Ma, perché tale produzione sia effettivamente compresa nelle sue potenzialità immanenti, è necessario spiegare il campo di lavoro che la induce. Pertanto, questo libro è attraversato dal bipolarismo di chi si vede tra la riflessione sul processo di creazione interno alle opere e la configurazione estetico-politica del suo orizzonte. I prossimi due volumi seguiranno questa tendenza.

Tuttavia, ci si potrebbe chiedere: perché è stato il caso, in questo blocco, di raccontare ancora una volta la “stessa storia”, con gli stessi personaggi, questa storia dello sviluppo di una forma autonoma all'interno della tradizione musicale egemonica? La domanda è pertinente, e sarebbe allora il caso di dire che gli stessi personaggi non sono gli stessi personaggi.

Perché forse questa storia, infatti, non è mai stata raccontata. Quella che veniva raccontata era la storia della costituzione delle nostre forme di autolegislazione, della presunta forza della nostra nascente autonomia. Ciò che è stato detto è come saremmo presumibilmente diventati moderni. Ma non era quello che stava succedendo. Ciò che accadde fu l'emergere di una prassi sociale, cioè di una certa esperienza estetica, che conservava istanze di emancipazione che la vita sociale non era in grado di soddisfare, o poteva realizzare solo nei momenti di insurrezione rivoluzionaria.

Momenti che, anche brevi, non svaniscono mai. Le opere d'arte, nonostante l'intenzione e l'orizzonte politico dei loro autori, sono un sistema di cicatrici di promesse non ancora realizzate. Mantengono le promesse che la vita sociale cerca di farci dimenticare o credere che non possiamo sentirle e pensarle.
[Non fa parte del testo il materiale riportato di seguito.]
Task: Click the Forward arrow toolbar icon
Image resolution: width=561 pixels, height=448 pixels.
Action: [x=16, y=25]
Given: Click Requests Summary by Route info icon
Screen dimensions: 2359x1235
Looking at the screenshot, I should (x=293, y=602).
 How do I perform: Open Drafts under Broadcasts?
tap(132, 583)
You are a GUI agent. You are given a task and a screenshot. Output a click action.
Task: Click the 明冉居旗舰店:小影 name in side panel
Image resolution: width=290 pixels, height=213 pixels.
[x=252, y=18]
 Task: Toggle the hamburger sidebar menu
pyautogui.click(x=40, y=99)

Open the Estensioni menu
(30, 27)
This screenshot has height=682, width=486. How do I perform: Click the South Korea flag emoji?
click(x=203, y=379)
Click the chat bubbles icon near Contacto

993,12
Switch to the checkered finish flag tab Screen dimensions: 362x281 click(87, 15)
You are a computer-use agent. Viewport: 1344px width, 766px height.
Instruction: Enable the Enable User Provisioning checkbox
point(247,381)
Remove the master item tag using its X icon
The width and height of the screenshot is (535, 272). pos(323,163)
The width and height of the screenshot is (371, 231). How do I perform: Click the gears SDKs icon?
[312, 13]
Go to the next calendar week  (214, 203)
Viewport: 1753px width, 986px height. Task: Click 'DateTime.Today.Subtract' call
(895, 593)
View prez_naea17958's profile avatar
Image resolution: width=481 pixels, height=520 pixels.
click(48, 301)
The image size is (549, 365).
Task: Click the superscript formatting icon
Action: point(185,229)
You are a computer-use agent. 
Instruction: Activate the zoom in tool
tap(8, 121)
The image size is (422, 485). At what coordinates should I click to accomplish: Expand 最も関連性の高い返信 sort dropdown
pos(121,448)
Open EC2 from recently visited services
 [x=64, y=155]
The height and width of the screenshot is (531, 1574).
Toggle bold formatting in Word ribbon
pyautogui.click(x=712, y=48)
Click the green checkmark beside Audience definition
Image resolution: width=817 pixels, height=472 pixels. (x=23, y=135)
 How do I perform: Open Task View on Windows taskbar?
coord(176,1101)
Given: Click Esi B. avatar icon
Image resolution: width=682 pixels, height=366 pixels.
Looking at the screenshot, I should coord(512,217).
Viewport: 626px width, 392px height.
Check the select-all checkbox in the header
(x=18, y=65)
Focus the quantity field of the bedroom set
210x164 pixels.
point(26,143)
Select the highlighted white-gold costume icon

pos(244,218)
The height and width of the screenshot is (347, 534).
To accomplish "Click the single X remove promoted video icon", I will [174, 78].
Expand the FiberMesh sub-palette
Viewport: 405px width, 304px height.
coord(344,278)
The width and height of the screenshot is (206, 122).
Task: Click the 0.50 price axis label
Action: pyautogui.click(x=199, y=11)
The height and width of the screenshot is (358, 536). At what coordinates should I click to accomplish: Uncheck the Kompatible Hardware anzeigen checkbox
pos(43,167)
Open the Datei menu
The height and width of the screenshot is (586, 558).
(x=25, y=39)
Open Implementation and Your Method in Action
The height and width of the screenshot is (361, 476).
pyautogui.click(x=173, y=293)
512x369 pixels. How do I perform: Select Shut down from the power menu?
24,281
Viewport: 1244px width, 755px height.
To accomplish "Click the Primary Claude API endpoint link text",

Ma, anche così, forse si vorrebbe continuare l'interrogazione, ricordando che, in ogni caso, ciò che si vede sono gli stessi riferimenti classici e le loro posizioni paradigmatiche all'interno di una certa tradizione assurta a qualcosa che, confusamente, si chiama “la nostra cultura". Di fronte a ciò, sarebbe allora il caso di continuare a insistere e ricordare che ci sono diversi modi di scomporre i mondi, e uno di questi, forse uno dei più necessari, è mostrare che la storia che ci è sempre stata raccontata in realtà mai esistito in quel modo, che nascondeva un'altra storia. Un modo per mostrare come le nostre figure familiari custodiscano ciò che di più strano e destabilizzante c'è in noi.

Ancora una volta, si potrebbe alzare un “ma” e insistere sul fatto che questa storia avrebbe potuto essere raccontata da altri orizzonti, con altri personaggi. In cui forse la risposta migliore sarebbe che sì, si potrebbe fare. Raccontato da molteplici prospettive, in una sorta di prospettivismo da combattimento. Ma questo non elimina il fatto del sovvertimento delle categorie stabilite, l'erosione di tali categorie mediante un rovesciamento interno è uno dei movimenti più necessari del pensiero critico.

Tutti combattono con le armi che hanno. Diverse storie simultanee non ci obbligano a negare che abbiano tutte un contenuto reale. Si tratta solo di cambiare livello e le incompatibilità scompaiono.

Anche dopo tutto ciò, si potrebbe, finalmente, piegare la domanda in un tono più personale per chiedersi perché, in questo caso, ho voluto particolarmente questa storia. Perché questo in particolare? In quel caso, sarei solo obbligato a usare la prima persona singolare e dire che ho bisogno di saldare i conti con ciò che mi ha fatto crollare da quando ho cominciato ad esistere.

*Vladimir Safatt È professore di filosofia all'USP. Autore, tra gli altri libri, di Modi di trasformare i mondi: Lacan, politica ed emancipazione (Autentico).

Riferimento


Vladimir Safatt. A tutt'uno con lo slancio. Belo Horizonte, Autêntica, 2022, 240 pagine.

Il lancio a San Paolo avverrà il 07 dicembre al Sesc Pinheiros, alle 20:XNUMX, con la partecipazione di Arrigo Barnabé e José Miguel Wisnick.

note:


[I] CELANO. Il meridiano. In: Cristal, P. 179.

[Ii] SCHÖENBERG. Stile e Idea, P. 86.